» **Recorded data**:
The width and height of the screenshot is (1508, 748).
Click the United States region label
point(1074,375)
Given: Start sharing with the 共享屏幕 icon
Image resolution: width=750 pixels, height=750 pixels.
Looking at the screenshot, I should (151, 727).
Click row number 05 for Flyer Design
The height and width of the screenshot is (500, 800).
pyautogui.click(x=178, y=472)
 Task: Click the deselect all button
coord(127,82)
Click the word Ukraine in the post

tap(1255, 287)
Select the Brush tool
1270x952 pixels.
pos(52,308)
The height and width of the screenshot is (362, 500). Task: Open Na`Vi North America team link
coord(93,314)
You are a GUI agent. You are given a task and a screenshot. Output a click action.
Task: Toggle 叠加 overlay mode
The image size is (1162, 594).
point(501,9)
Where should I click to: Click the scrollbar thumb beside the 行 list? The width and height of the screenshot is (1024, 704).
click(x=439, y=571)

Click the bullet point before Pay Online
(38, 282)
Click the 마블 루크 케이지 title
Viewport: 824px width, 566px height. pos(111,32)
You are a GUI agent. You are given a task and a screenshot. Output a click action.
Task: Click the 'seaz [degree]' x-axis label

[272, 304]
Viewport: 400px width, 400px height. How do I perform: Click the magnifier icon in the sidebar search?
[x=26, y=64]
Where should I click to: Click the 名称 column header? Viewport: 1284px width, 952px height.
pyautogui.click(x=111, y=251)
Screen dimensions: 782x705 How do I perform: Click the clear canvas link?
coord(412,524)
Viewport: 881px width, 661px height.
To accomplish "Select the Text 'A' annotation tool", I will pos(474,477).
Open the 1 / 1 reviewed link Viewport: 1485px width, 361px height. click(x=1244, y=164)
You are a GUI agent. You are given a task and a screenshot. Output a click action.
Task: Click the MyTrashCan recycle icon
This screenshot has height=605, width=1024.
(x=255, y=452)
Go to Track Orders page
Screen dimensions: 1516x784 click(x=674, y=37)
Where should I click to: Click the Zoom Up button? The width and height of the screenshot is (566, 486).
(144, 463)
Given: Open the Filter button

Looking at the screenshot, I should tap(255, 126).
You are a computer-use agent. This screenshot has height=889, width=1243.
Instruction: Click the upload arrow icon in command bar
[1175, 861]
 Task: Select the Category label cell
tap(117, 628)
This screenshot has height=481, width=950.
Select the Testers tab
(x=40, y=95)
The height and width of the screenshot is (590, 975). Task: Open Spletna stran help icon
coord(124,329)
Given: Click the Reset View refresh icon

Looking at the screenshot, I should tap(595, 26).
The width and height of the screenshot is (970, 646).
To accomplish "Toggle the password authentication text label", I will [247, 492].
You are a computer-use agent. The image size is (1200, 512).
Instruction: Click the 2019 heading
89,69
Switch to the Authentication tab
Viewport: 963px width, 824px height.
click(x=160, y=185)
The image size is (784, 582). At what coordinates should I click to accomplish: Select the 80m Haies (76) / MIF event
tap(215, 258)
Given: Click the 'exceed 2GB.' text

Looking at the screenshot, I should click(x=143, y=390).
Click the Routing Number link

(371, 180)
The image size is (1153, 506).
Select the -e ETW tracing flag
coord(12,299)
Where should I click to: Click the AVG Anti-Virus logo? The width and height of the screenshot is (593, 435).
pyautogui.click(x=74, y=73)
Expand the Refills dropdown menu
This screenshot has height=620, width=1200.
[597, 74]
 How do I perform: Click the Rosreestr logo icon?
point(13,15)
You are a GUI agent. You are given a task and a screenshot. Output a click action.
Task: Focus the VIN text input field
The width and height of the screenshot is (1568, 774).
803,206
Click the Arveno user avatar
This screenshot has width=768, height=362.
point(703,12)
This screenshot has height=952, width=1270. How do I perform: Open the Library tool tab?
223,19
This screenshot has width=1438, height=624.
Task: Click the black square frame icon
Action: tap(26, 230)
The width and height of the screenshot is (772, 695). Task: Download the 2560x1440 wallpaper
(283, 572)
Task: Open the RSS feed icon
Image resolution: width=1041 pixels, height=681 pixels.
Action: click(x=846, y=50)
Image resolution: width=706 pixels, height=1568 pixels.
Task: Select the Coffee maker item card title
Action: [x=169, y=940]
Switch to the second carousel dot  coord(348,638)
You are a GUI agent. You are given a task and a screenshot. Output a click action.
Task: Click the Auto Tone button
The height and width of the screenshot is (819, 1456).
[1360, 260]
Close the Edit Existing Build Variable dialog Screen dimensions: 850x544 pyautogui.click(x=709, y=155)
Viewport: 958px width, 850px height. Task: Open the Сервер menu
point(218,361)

» **What the exercise asks**: Copy out, from the records above, every line that holds the string "computer".

» **Output for this exercise**:
You are a computer-use agent. This screenshot has height=889, width=1243.
You are a computer-use agent. The image size is (1200, 512).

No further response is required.